Life as MommyMo

Monday, April 20, 2009

And So It Begins...

I've been staring the clock on and off for the last few hours with very mixed emotions. On one hand, I'm almost giddy with excitement that we should finally have Baby Max in our arms by this time tomorrow. On the other hand, I'm so very sad at what he's probably going through right now.

As I type, it's about 11 a.m. in Korea. Since his flight leaves around 2 p.m. local time, he's most likely just arriving at the airport. That means in the last hour, he's had to say goodbye to the only family he's ever known. I just can't imagine how hard that must have been for both him and his foster mother. I'm sure she's happy to know he's going home to a forever family, but I can't imagine she isn't sad each time a child she's loved moves on from her home. For him, he must be terrified. That's the hardest part for me to think about. At just 9 months old, this is his third major life transition. At that age, children should only have to learn to crawl or decide whether they like squash or not. Having no say in being removed from a home that you always thought would be there forever, then enduring a grueling 20 hours of travel if all goes well, only to be handed to people who are totally unfamiliar to you must be so confusing and upsetting.

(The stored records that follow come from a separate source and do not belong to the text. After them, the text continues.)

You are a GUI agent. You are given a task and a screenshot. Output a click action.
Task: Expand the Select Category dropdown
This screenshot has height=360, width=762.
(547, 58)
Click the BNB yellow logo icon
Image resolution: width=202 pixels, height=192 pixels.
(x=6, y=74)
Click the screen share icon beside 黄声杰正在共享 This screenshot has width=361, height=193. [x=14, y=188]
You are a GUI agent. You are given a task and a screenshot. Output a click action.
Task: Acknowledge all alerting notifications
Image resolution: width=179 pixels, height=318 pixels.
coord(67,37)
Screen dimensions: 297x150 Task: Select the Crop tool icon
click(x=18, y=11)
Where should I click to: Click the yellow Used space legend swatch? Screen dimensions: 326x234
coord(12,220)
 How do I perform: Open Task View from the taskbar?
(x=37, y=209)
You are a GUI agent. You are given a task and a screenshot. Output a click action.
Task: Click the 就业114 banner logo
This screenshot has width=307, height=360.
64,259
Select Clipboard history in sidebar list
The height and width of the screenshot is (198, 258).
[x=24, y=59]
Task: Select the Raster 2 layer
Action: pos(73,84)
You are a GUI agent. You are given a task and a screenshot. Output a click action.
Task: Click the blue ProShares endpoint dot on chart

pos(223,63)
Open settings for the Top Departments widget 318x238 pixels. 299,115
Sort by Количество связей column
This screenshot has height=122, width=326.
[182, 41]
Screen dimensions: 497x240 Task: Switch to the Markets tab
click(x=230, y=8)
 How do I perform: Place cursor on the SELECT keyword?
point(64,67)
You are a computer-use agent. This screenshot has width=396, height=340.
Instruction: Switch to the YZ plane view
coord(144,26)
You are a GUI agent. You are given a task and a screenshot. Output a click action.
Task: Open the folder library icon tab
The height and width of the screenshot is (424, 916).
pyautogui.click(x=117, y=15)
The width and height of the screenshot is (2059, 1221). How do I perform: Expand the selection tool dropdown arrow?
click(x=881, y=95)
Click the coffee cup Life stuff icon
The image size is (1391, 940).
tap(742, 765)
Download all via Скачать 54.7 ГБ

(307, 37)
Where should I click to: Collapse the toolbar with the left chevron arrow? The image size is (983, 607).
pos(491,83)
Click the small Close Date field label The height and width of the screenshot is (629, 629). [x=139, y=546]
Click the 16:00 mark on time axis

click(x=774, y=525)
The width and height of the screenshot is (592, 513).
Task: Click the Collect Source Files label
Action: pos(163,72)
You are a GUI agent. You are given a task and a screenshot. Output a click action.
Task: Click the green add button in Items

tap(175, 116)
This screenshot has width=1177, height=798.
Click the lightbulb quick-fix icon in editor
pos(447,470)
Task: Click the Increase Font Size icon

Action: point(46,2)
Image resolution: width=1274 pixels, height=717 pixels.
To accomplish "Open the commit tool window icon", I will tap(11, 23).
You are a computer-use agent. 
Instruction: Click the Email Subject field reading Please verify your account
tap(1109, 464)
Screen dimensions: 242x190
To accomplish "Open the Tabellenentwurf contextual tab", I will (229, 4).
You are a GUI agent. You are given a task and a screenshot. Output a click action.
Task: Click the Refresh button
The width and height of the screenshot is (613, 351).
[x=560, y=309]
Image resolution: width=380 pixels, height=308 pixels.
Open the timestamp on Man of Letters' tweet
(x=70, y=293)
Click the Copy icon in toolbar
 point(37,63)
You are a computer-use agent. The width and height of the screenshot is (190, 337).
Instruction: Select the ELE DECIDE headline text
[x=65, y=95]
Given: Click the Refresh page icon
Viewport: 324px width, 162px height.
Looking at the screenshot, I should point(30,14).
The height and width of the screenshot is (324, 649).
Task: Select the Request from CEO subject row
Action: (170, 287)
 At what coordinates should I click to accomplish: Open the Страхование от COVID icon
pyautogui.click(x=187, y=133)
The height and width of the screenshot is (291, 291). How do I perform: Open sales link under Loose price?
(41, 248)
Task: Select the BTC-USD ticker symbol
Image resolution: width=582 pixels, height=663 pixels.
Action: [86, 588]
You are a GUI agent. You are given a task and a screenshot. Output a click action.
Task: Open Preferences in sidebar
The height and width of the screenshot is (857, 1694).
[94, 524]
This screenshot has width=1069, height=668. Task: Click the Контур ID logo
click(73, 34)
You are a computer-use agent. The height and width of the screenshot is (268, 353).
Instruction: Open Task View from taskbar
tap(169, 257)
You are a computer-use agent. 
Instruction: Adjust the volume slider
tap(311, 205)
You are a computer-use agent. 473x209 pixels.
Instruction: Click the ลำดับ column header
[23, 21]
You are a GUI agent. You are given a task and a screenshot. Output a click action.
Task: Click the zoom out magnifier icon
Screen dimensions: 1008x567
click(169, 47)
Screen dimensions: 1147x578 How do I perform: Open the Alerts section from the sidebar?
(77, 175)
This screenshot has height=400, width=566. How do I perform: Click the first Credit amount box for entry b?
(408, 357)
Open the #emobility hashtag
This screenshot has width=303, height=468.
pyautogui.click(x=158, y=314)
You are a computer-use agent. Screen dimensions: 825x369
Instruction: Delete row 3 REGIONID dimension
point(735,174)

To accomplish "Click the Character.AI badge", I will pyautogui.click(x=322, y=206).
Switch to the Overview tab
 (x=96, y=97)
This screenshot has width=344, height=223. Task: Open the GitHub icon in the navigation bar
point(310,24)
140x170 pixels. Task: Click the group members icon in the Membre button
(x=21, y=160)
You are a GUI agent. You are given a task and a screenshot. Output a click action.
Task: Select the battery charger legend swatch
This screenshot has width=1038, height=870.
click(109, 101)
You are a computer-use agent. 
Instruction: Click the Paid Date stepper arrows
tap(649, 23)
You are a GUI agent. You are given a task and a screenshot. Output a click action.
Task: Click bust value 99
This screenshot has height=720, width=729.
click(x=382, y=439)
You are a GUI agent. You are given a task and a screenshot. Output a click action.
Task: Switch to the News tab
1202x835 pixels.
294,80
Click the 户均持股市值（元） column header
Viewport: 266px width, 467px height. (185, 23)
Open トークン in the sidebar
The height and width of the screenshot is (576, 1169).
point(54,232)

I know the positives outweigh the negatives and I really am excited to finally meet him and start to make the hurt all better for him, but I know that to reach that point, he's going through an incredible amount of loss. I'm also sad to think about his birth mother today. She's probably sad to some degree every day, but she has no idea that today is the hardest of her baby's life. I know this day is what she'd hoped for, but it just seems so sad to me that she's not even able to sit watching a clock like I am...

All of the emotions of Sam's adoption are really coming back to me in the last few hours. I very clearly remember feeling this way before he came home, too. I know I was beside myself with joy when we finally saw his sweet face, but I really do recall feeling something bordering on guilt to be inflicting this on him. Luckily, this time I have the luxury of knowing how it all can turn out. And I know that it's without question the greatest blessing of my life.

Safe travels, Baby Max. You've got many people counting the hours till we meet you!

2 comments:

bodegalee said...

((HUGS))!
you know.. some little ones really seem to just sense that it's "meant to be". Even my little guy who has had a hard time. he seemed to be ok on the ride over here. But in the bigger pic it's very sad and hard not to grieve their loss. BUT know that he will be finding the love of his forever family very soon.. one very cool big brother. It's so very hard. Whether you travel or not.. soooo many emotions. I'm thinking of you! Take good care and GO to bed. Get some sleep :) :)

JenBreeze said...

Baby Max- You are one lucky kiddo. It might be confusing in the beginning, but you've got one amazing family waiting to love you. Best wishes as you are welcomed and get to know your Forever Family! Save travels, little one.